- _Opdracht_:
Kun je de rechterlijke uitspraak over de geweigerde horecavergunningen in Amsterdam verder uitschrijven, te beginnen direct na de laatste zin?

- _Brontekst_:
════════

Sector Bestuursrecht

 

zaaknummers: AWB 08/53 HOREC en AWB 08/75 HOREC

 

uitspraak van de meervoudige kamer

 

in de zaak tussen:

 

[eiser],

wonende te Amsterdam,

eiser,

gemachtigde: mr. P.W.M. Huisman,

 

en

 

de burgemeester van Amsterdam,

verweerder I,

en

het dagelijks bestuur van het Stadsdeel Centrum van de gemeente Amsterdam,

verweerder II,

gemachtigden: mr. M. Boermans en [persoon 1].

 

 

  1. Procesverloop

 

Verweerders I en II hebben bij afzonderlijke besluiten van 22 december 2006 - voor zover hier van belang - eisers aanvragen om een exploitatievergunning respectievelijk een vergunning krachtens de Drank- en Horecawet afgewezen.

 

Bij besluiten van 10 december 2007 hebben verweerders de daartegen door eiser gemaakte bezwaren ongegrond verklaard (de bestreden besluiten).

════════

- _Gegevensuittreksel_:

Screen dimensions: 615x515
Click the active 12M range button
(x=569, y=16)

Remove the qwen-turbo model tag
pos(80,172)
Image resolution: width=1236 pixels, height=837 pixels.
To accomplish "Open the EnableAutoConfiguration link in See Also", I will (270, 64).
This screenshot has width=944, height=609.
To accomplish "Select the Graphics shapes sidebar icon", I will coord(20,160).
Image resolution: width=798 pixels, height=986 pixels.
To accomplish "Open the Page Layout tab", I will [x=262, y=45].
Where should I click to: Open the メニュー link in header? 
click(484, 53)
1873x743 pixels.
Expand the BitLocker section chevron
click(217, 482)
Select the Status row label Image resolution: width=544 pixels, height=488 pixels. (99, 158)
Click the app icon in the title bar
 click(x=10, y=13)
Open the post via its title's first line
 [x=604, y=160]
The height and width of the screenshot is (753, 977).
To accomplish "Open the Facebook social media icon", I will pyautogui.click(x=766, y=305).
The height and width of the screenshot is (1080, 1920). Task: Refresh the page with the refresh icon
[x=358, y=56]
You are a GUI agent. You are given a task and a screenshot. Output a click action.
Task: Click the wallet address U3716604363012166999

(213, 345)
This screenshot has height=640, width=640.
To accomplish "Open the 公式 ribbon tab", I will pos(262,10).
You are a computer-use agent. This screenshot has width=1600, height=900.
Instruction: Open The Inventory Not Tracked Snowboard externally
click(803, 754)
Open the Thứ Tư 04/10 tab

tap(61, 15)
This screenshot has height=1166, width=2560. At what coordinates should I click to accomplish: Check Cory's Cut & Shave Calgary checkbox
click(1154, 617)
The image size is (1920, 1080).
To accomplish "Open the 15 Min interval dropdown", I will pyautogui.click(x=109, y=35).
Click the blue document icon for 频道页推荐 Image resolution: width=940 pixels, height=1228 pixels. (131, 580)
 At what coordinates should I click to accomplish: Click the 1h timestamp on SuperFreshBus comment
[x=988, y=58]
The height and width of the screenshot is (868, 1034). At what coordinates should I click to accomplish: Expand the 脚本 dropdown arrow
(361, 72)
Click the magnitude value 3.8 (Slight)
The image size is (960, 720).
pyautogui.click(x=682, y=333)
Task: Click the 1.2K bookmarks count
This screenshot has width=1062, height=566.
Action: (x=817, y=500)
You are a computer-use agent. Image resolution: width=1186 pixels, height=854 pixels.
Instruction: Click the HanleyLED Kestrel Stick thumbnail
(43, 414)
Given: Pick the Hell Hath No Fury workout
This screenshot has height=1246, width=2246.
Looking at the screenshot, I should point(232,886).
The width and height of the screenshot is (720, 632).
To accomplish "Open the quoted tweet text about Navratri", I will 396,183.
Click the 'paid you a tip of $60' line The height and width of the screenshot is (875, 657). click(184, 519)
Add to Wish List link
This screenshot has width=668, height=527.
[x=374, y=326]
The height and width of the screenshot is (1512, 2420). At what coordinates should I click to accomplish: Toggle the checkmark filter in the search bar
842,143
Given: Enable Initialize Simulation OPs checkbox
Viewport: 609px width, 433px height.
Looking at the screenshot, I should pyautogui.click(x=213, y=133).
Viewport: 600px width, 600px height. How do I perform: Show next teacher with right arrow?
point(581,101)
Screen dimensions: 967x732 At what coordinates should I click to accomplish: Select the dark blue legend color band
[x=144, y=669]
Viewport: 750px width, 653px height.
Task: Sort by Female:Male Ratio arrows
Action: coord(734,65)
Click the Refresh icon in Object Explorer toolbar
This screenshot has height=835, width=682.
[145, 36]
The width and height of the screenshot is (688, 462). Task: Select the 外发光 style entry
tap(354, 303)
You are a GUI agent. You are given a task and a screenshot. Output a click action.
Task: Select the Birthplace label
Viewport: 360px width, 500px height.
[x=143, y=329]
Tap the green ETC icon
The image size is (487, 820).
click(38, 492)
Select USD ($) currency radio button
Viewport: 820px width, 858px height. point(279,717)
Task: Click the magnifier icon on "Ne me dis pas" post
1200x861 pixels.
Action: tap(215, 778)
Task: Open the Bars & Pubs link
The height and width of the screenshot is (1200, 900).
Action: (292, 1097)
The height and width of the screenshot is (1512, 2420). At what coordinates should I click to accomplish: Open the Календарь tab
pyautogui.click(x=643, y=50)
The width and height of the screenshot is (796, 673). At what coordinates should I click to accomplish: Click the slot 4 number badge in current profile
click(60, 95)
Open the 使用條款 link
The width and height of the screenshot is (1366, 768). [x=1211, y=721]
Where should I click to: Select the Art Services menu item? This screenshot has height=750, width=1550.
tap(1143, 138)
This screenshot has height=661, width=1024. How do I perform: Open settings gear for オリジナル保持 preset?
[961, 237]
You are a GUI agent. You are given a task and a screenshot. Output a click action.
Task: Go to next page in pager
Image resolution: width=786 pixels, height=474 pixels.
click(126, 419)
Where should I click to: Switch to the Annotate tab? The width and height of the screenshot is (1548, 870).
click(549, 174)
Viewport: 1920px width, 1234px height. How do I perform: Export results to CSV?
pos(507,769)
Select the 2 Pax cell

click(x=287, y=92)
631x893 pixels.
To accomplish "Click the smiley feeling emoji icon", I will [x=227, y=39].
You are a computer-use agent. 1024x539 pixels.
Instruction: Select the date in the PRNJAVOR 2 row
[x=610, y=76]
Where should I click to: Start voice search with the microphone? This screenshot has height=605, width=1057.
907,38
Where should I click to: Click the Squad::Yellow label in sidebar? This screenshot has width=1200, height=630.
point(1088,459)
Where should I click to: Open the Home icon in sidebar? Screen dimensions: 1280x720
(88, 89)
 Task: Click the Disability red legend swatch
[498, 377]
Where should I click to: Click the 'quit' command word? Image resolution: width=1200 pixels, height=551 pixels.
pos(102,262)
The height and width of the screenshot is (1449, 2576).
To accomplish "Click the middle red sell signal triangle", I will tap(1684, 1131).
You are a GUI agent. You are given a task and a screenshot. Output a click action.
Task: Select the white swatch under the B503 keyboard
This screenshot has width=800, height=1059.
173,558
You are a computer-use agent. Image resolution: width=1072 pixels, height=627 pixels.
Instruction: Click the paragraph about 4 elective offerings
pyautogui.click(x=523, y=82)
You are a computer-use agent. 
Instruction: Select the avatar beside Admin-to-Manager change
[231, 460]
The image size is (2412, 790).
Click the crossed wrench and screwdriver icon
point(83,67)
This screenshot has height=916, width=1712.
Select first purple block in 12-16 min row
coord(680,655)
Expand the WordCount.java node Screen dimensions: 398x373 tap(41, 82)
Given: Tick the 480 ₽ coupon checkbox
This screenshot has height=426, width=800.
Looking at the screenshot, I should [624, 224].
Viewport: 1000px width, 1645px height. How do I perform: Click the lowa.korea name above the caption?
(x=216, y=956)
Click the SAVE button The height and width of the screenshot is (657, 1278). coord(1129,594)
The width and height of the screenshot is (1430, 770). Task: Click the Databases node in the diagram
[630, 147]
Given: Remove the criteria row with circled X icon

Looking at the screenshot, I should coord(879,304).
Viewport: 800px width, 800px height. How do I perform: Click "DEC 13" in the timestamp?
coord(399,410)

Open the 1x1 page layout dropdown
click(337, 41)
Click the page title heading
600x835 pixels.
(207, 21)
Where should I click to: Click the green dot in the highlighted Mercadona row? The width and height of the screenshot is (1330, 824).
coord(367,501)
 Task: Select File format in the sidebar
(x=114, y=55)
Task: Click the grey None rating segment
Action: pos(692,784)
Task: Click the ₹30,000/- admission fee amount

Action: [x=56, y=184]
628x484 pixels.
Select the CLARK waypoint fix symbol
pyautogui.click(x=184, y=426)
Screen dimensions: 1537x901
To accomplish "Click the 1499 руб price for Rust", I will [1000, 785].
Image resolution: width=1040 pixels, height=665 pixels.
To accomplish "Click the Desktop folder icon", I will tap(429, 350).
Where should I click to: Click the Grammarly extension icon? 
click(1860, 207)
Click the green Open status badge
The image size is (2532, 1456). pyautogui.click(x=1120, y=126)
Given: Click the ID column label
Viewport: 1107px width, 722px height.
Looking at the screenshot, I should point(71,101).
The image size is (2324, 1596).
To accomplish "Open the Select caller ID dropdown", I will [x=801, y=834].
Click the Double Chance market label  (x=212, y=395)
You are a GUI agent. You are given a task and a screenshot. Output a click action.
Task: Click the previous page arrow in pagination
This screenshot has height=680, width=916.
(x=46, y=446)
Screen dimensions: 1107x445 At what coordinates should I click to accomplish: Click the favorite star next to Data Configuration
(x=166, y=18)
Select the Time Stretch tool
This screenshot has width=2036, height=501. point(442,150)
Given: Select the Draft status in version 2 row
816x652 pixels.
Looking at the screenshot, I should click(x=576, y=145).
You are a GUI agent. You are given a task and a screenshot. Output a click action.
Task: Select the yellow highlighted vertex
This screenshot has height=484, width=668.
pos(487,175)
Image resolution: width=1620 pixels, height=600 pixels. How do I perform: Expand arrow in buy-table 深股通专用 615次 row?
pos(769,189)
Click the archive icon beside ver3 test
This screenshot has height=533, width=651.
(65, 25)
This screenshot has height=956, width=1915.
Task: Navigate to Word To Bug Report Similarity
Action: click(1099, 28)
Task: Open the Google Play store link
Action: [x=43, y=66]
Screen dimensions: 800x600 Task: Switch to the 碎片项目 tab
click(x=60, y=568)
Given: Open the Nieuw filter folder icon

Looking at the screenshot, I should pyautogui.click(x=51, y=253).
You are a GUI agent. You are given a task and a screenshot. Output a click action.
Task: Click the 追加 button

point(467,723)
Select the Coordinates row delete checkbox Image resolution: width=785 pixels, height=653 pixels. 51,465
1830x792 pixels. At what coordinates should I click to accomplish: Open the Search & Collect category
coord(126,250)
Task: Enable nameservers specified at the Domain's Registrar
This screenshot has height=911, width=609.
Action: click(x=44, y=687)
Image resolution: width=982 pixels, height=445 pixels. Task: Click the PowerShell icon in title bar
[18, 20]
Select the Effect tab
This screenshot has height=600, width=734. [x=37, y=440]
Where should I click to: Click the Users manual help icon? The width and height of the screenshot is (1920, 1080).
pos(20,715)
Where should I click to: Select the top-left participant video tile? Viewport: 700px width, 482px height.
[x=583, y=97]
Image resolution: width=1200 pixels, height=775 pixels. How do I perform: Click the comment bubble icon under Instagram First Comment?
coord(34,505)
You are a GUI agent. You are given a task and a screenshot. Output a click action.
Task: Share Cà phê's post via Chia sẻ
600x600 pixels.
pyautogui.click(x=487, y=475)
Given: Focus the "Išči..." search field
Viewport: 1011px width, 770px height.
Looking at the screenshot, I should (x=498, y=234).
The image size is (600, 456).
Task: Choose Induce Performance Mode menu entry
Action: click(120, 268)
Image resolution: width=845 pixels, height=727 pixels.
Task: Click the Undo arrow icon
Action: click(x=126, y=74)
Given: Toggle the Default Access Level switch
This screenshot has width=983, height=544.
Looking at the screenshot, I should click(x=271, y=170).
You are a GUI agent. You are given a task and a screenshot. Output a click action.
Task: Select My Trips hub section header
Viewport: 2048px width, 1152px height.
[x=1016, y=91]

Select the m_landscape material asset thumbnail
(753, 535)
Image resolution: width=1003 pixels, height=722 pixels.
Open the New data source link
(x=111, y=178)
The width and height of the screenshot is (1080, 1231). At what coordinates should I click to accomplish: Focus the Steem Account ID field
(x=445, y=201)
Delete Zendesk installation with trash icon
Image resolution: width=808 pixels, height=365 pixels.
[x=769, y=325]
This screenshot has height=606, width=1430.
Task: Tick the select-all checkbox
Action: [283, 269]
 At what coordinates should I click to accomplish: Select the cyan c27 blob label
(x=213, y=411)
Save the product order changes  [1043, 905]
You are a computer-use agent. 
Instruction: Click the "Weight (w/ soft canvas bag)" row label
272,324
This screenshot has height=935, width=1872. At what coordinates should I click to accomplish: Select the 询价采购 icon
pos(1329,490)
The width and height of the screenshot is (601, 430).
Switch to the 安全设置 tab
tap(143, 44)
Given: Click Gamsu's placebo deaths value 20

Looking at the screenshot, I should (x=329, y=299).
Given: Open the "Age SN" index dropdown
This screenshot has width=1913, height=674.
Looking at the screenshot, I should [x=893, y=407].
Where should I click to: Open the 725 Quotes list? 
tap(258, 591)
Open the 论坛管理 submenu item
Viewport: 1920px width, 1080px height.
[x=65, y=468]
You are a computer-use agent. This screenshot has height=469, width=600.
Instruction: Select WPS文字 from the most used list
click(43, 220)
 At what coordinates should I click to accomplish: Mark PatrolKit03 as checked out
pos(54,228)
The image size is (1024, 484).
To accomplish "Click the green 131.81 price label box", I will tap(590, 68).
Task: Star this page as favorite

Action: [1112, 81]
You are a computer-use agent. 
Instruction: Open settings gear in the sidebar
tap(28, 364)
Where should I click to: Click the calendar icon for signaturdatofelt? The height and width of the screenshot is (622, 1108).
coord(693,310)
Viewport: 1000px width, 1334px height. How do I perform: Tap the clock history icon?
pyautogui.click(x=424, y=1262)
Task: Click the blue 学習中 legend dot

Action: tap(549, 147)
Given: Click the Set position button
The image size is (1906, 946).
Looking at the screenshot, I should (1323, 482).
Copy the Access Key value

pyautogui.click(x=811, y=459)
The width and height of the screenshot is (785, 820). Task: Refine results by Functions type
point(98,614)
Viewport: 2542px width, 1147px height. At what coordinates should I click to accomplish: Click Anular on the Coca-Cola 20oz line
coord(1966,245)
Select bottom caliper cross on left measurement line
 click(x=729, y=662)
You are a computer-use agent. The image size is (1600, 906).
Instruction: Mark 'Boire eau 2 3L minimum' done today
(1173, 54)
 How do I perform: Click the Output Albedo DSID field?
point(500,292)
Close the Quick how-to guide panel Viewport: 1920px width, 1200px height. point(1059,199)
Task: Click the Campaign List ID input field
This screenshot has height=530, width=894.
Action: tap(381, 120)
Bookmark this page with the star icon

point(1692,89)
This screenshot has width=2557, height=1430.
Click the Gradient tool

════════

- _Antwoord_:
Eiser heeft tegen deze besluiten beroep ingesteld.

 

De rechtbank heeft de zaak ter zitting behandeld op 19 november 2008. Eiser en zijn gemachtigde zijn niet verschenen. Verweerders hebben zich doen vertegenwoordigen door gemachtigden mr. M. Boermans en [persoon 1].

 

 

  1. Overwegingen

 

Partijen

 

1.1 Bij brief van 30 oktober 2008 heeft eiseres gemachtigde onder meer medegedeeld dat eiser bij vonnis van 14 oktober 2008 in staat van faillissement is verklaard, en dat de curator [curator] op de hoogte is gesteld van het beroep van eiser tegen de bestreden besluiten. Gelet op het bepaalde in artikel 8:22 van de Algemene wet bestuursrecht (Awb), en omdat de kennisgeving van de zitting op 25 september 2008 is verzonden, heeft de rechtbank geen aanleiding gezien in contact te treden met de curator.

  

Feiten

 

2.1 Eiser heeft sinds 1 juni 1996 het hash-café “[coffeeshop]” aan de [adres] te Amsterdam geëxploiteerd. Teneinde de exploitatie voort te zetten heeft eiser - voor zover hier van belang - op 15 juni 2005 een aanvraag ingediend bij verweerder I om (verlenging van de geldigheidsduur van) de exploitatievergunning, en op 13 januari 2006 bij verweerder II om (verlenging van de geldigheidsduur van) de vergunning krachtens de Drank- en Horecawet.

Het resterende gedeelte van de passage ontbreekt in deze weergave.